Directive:
Retype the listing from its first line through the line containing "Looking at the screenshot, I should pos(249,587).", including that line.

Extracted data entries
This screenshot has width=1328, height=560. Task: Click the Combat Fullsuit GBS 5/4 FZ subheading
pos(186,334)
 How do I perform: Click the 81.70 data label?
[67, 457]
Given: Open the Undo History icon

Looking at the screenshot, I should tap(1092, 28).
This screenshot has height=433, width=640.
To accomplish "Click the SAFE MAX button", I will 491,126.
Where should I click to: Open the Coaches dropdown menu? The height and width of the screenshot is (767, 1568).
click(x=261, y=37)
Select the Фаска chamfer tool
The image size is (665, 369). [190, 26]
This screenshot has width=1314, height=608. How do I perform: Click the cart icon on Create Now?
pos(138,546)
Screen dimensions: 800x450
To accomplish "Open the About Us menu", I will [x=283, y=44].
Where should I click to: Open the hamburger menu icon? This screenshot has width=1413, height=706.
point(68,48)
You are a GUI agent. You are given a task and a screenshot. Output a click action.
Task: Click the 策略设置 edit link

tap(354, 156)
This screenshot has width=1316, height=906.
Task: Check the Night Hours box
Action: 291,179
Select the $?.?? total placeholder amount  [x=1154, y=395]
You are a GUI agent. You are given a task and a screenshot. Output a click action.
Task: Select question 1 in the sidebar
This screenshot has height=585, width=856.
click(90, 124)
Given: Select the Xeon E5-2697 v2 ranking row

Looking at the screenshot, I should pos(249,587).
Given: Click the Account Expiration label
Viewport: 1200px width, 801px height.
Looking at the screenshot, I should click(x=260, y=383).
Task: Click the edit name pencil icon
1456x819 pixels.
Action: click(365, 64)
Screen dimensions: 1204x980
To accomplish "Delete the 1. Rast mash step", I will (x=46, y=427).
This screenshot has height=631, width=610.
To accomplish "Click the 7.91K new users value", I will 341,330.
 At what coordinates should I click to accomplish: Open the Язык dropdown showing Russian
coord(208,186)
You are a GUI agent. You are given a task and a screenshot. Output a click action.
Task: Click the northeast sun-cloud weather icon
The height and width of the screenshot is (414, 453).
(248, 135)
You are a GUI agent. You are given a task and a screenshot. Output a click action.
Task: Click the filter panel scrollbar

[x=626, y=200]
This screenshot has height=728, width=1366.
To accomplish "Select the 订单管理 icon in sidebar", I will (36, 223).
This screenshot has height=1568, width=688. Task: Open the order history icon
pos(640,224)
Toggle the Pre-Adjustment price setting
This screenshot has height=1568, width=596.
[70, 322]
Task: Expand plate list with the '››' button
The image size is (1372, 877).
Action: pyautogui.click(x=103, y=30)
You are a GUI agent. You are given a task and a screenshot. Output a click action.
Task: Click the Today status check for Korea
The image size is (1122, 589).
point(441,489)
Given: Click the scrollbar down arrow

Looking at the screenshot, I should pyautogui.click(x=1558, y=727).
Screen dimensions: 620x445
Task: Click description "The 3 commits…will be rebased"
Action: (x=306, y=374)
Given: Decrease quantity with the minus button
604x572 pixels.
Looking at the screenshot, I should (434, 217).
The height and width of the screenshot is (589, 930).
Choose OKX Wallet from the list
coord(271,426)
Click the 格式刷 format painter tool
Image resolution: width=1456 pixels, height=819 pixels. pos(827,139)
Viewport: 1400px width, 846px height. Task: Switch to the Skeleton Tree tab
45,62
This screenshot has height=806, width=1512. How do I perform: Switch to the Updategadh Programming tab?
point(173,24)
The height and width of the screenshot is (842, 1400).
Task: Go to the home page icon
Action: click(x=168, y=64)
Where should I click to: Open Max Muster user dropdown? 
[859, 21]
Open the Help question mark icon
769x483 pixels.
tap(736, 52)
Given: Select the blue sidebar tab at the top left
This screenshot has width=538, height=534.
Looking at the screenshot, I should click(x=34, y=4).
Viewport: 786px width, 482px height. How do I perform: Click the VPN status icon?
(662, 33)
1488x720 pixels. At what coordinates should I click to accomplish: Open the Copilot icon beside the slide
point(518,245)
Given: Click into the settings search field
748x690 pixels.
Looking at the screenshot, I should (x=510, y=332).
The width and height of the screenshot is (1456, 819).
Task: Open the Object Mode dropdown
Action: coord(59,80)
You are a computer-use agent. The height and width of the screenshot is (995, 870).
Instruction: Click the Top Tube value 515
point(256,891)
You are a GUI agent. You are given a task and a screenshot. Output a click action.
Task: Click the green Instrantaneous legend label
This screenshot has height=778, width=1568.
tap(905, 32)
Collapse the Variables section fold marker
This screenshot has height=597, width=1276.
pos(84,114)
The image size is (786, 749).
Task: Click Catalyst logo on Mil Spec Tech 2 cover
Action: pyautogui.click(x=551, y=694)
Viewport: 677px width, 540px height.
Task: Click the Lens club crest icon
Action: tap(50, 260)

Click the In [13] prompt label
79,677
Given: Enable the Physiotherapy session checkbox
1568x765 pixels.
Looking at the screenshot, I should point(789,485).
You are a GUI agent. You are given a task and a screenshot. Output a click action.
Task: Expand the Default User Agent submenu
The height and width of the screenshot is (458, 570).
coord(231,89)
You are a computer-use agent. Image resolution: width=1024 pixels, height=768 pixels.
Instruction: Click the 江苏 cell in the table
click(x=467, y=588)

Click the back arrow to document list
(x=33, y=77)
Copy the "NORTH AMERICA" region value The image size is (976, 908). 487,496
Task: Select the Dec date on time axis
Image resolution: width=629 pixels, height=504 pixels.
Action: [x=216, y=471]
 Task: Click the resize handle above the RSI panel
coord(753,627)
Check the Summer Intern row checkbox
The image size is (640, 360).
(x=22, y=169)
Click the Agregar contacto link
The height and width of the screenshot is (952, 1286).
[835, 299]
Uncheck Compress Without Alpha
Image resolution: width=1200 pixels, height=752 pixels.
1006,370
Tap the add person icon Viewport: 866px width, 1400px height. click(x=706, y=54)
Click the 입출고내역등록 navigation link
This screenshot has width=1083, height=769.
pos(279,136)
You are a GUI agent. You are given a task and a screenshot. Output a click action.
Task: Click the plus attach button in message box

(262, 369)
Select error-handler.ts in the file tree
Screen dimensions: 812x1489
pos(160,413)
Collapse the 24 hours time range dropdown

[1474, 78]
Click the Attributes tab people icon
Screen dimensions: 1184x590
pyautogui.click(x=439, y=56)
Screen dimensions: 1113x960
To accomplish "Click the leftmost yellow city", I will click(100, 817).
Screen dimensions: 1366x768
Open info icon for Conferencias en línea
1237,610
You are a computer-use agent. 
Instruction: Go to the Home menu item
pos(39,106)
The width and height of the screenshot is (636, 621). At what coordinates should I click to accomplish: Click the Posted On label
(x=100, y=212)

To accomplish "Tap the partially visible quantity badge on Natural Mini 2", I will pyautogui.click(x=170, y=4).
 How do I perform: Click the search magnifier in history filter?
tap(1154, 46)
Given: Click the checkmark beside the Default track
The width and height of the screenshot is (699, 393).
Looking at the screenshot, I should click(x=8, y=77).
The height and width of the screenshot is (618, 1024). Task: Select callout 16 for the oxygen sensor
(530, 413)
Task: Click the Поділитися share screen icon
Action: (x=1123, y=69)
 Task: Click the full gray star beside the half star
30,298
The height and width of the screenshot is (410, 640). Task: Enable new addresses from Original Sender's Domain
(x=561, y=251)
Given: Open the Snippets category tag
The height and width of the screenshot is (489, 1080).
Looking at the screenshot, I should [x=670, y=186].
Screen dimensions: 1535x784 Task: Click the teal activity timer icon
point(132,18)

Solved exercise:
This screenshot has width=1328, height=560. Task: Click the Combat Fullsuit GBS 5/4 FZ subheading
pos(186,334)
 How do I perform: Click the 81.70 data label?
[67, 457]
Given: Open the Undo History icon

Looking at the screenshot, I should tap(1092, 28).
This screenshot has height=433, width=640.
To accomplish "Click the SAFE MAX button", I will 491,126.
Where should I click to: Open the Coaches dropdown menu? The height and width of the screenshot is (767, 1568).
click(x=261, y=37)
Select the Фаска chamfer tool
The image size is (665, 369). [190, 26]
This screenshot has width=1314, height=608. How do I perform: Click the cart icon on Create Now?
pos(138,546)
Screen dimensions: 800x450
To accomplish "Open the About Us menu", I will [x=283, y=44].
Where should I click to: Open the hamburger menu icon? This screenshot has width=1413, height=706.
point(68,48)
You are a GUI agent. You are given a task and a screenshot. Output a click action.
Task: Click the 策略设置 edit link

tap(354, 156)
This screenshot has width=1316, height=906.
Task: Check the Night Hours box
Action: 291,179
Select the $?.?? total placeholder amount  [x=1154, y=395]
You are a GUI agent. You are given a task and a screenshot. Output a click action.
Task: Select question 1 in the sidebar
This screenshot has height=585, width=856.
click(90, 124)
Given: Select the Xeon E5-2697 v2 ranking row

Looking at the screenshot, I should pos(249,587).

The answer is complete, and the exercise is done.